§ Record extracts:
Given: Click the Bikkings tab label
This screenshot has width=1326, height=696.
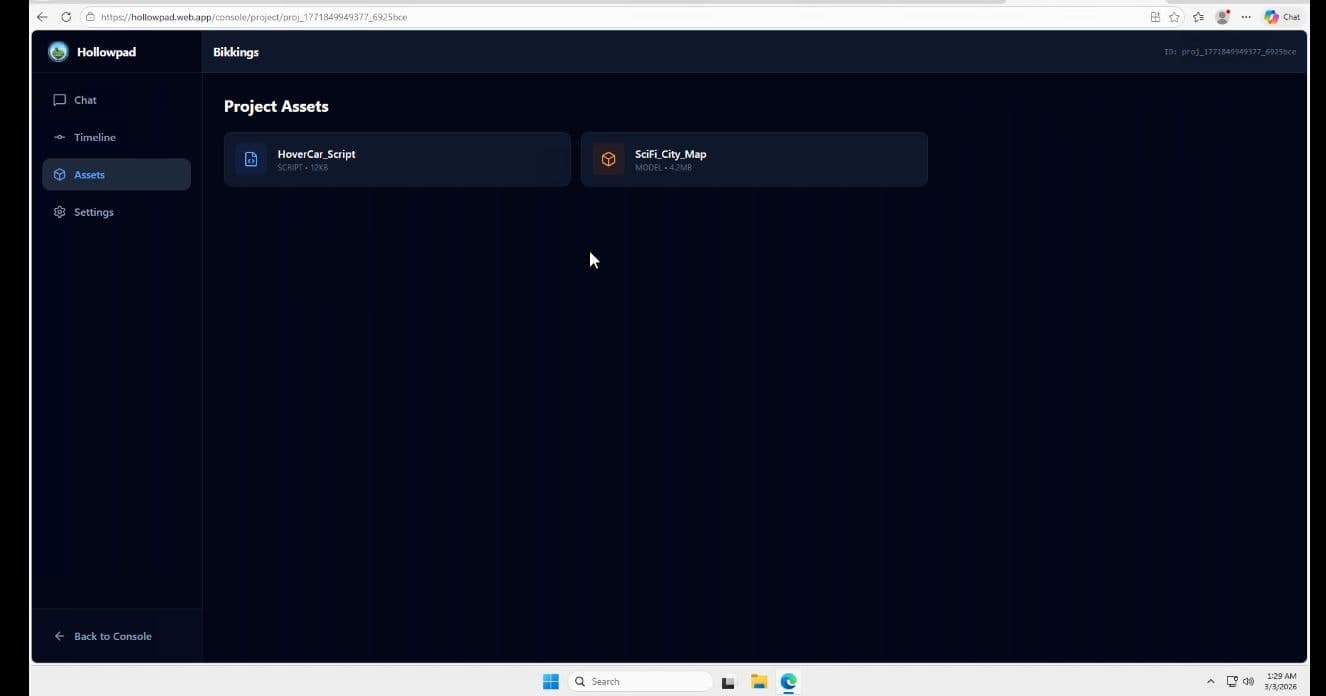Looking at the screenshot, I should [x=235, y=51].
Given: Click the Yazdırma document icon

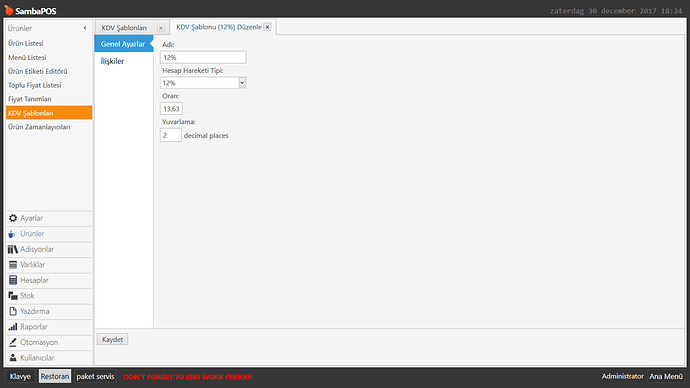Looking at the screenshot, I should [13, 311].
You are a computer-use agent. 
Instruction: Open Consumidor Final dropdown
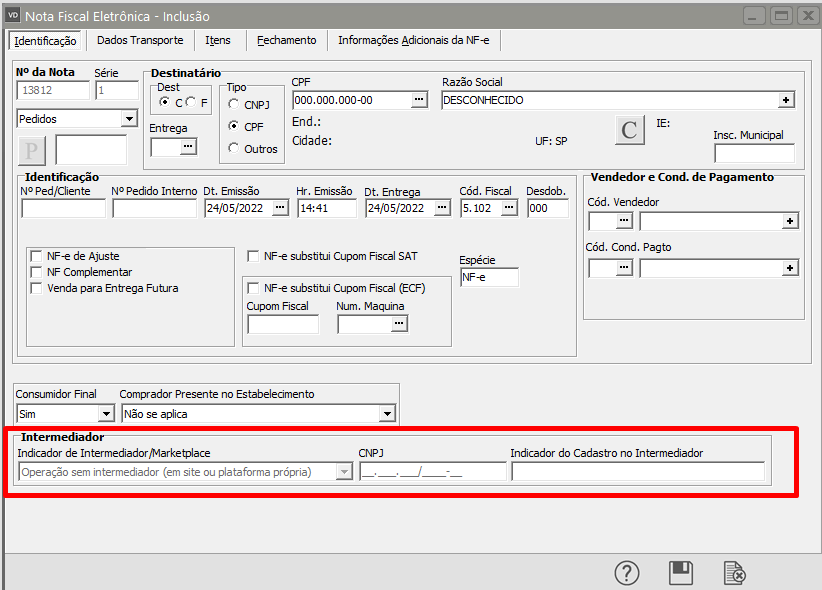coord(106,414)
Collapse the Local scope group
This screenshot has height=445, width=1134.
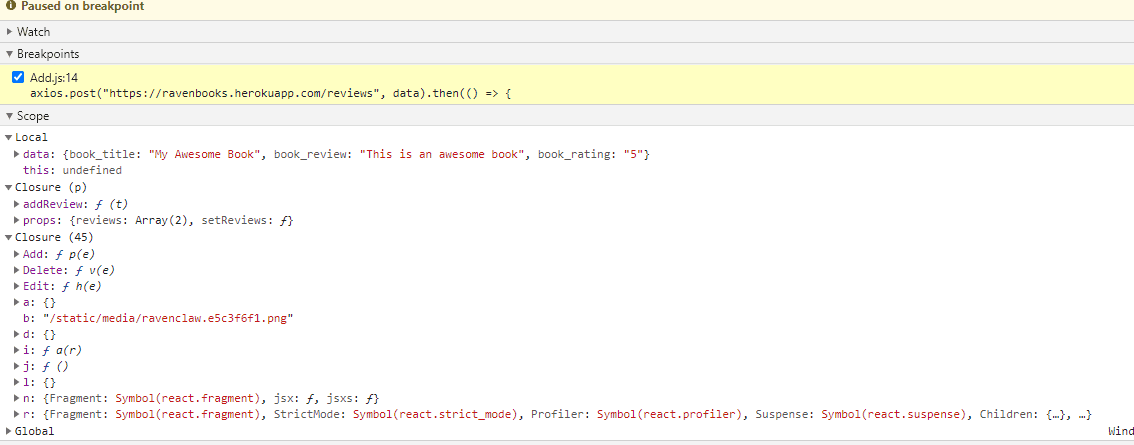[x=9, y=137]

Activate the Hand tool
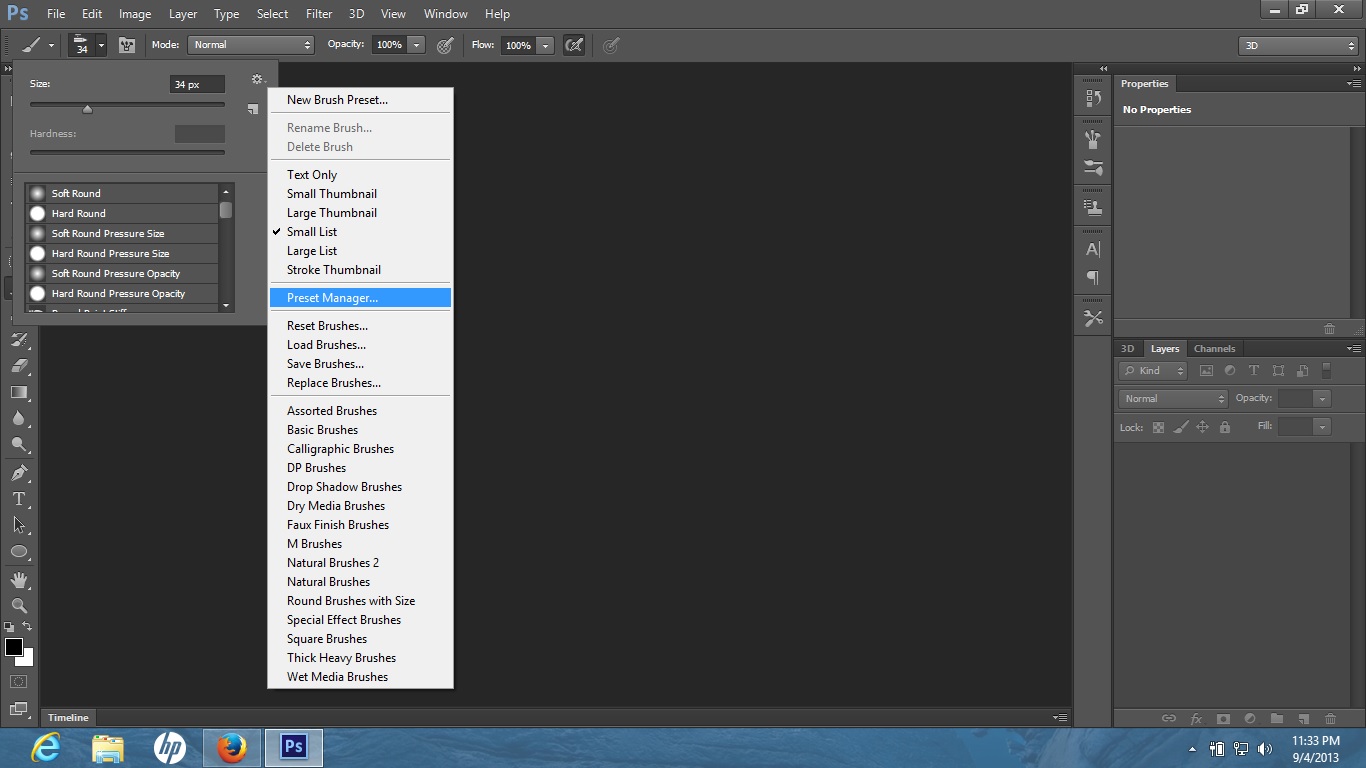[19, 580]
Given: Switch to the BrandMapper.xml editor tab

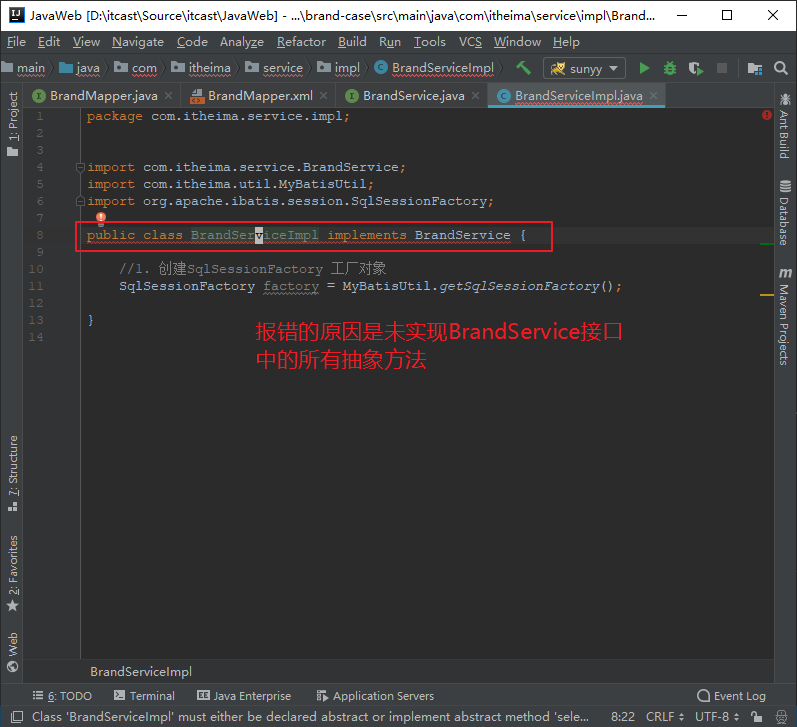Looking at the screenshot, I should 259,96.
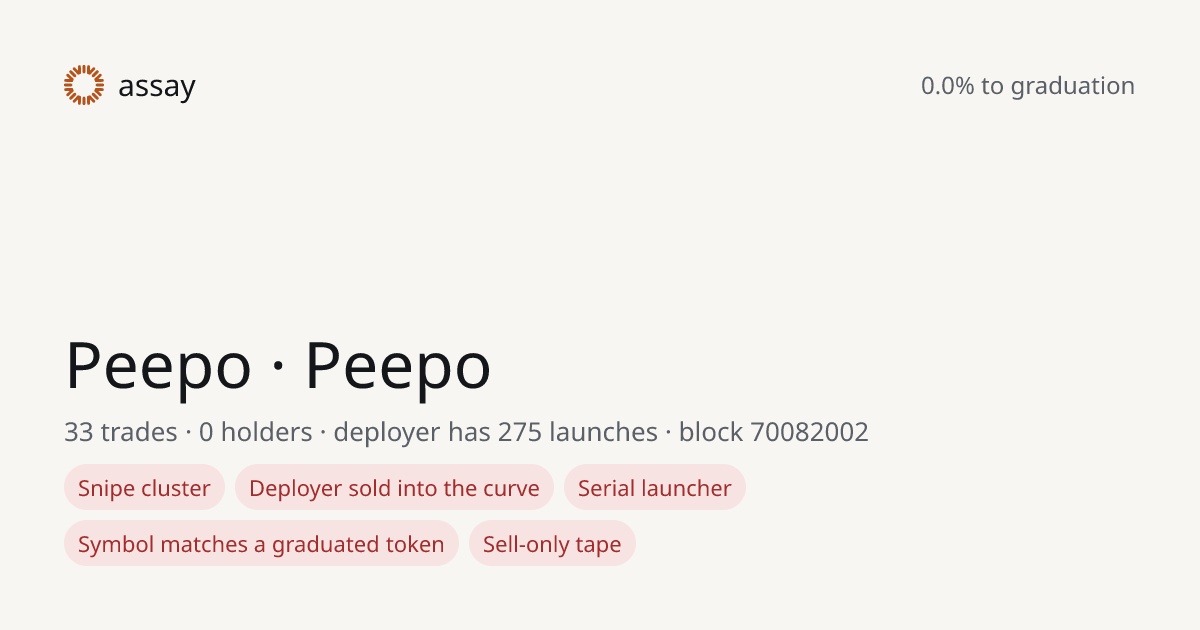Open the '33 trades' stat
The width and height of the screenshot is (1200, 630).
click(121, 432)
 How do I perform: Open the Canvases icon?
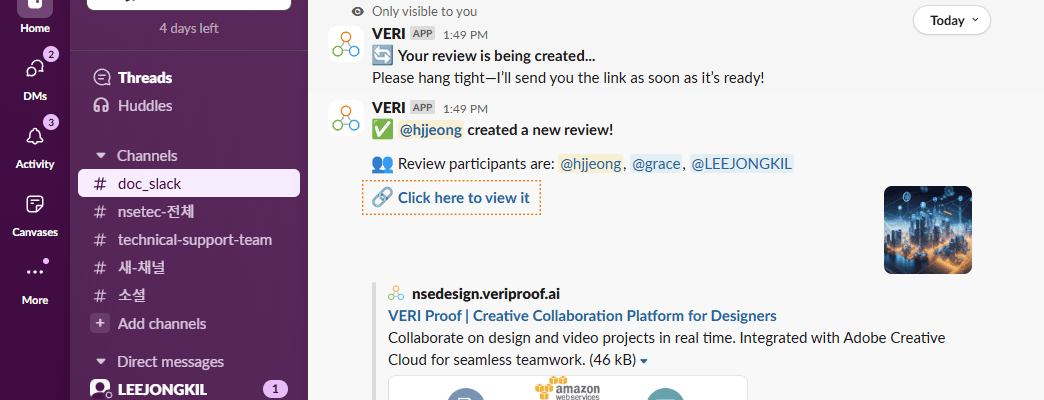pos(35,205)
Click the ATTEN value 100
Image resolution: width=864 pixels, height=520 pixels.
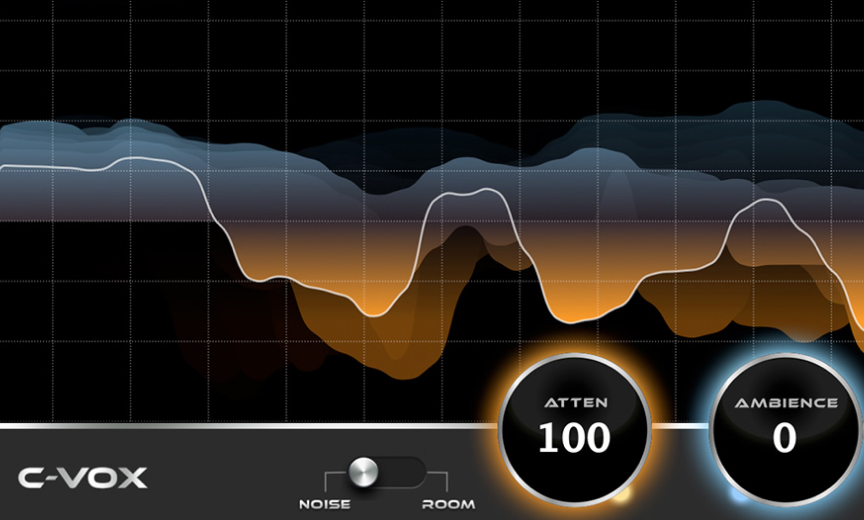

§ What this task involves:
Print all the material above verbatim and omit its pictures.

§ Result of the exercise:
Given: Click the Bikkings tab label
This screenshot has width=1326, height=696.
Looking at the screenshot, I should [x=235, y=51].
Given: Click the Yazdırma document icon

Looking at the screenshot, I should [13, 311].
You are a computer-use agent. 
Instruction: Open Consumidor Final dropdown
coord(106,414)
Collapse the Local scope group
This screenshot has height=445, width=1134.
[x=9, y=137]

Activate the Hand tool
[19, 580]
Given: Switch to the BrandMapper.xml editor tab

Looking at the screenshot, I should 259,96.
Open the '33 trades' stat
The width and height of the screenshot is (1200, 630).
click(121, 432)
 How do I perform: Open the Canvases icon?
pos(35,205)
Click the ATTEN value 100
Image resolution: width=864 pixels, height=520 pixels.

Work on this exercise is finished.